[[ Input records open ]]

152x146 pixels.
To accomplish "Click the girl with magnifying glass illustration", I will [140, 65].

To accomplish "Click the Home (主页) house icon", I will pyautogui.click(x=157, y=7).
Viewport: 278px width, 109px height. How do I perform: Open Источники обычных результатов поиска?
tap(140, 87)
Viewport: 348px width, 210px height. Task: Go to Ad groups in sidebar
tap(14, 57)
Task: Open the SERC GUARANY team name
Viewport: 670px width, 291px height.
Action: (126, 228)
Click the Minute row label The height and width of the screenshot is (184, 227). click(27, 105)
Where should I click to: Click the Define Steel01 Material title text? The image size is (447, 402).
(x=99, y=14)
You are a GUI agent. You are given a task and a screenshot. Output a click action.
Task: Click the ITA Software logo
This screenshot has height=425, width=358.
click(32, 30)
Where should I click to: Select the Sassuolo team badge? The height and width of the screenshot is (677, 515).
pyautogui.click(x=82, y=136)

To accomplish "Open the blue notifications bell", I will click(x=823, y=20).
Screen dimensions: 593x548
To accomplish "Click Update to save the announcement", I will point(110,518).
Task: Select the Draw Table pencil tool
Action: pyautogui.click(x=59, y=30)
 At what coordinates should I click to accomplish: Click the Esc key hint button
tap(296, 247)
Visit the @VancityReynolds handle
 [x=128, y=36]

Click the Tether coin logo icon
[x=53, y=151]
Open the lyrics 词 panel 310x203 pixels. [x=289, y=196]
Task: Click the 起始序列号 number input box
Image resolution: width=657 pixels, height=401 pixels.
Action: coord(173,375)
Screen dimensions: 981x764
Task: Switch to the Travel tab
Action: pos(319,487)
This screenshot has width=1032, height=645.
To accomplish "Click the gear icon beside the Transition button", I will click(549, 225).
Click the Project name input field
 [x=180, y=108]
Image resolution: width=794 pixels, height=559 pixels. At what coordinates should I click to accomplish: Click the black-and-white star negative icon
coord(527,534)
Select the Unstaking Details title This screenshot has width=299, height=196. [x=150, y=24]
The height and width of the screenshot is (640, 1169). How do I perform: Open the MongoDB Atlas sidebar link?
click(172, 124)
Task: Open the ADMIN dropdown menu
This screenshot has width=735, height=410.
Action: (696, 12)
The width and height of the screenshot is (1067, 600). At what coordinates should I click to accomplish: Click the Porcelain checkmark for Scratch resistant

[[ Input records closed ]]

- [Task] An exact copy of every record is what the answer must contain.

- [Response to this exercise]
152x146 pixels.
To accomplish "Click the girl with magnifying glass illustration", I will [140, 65].

To accomplish "Click the Home (主页) house icon", I will pyautogui.click(x=157, y=7).
Viewport: 278px width, 109px height. How do I perform: Open Источники обычных результатов поиска?
tap(140, 87)
Viewport: 348px width, 210px height. Task: Go to Ad groups in sidebar
tap(14, 57)
Task: Open the SERC GUARANY team name
Viewport: 670px width, 291px height.
Action: (126, 228)
Click the Minute row label The height and width of the screenshot is (184, 227). click(27, 105)
Where should I click to: Click the Define Steel01 Material title text? The image size is (447, 402).
(x=99, y=14)
You are a GUI agent. You are given a task and a screenshot. Output a click action.
Task: Click the ITA Software logo
This screenshot has height=425, width=358.
click(32, 30)
Where should I click to: Select the Sassuolo team badge? The height and width of the screenshot is (677, 515).
pyautogui.click(x=82, y=136)

To accomplish "Open the blue notifications bell", I will click(x=823, y=20).
Screen dimensions: 593x548
To accomplish "Click Update to save the announcement", I will point(110,518).
Task: Select the Draw Table pencil tool
Action: pyautogui.click(x=59, y=30)
 At what coordinates should I click to accomplish: Click the Esc key hint button
tap(296, 247)
Visit the @VancityReynolds handle
 [x=128, y=36]

Click the Tether coin logo icon
[x=53, y=151]
Open the lyrics 词 panel 310x203 pixels. [x=289, y=196]
Task: Click the 起始序列号 number input box
Image resolution: width=657 pixels, height=401 pixels.
Action: coord(173,375)
Screen dimensions: 981x764
Task: Switch to the Travel tab
Action: pos(319,487)
This screenshot has width=1032, height=645.
To accomplish "Click the gear icon beside the Transition button", I will click(549, 225).
Click the Project name input field
 [x=180, y=108]
Image resolution: width=794 pixels, height=559 pixels. At what coordinates should I click to accomplish: Click the black-and-white star negative icon
coord(527,534)
Select the Unstaking Details title This screenshot has width=299, height=196. [x=150, y=24]
The height and width of the screenshot is (640, 1169). How do I perform: Open the MongoDB Atlas sidebar link?
click(172, 124)
Task: Open the ADMIN dropdown menu
This screenshot has width=735, height=410.
Action: (696, 12)
The width and height of the screenshot is (1067, 600). At what coordinates should I click to accomplish: Click the Porcelain checkmark for Scratch resistant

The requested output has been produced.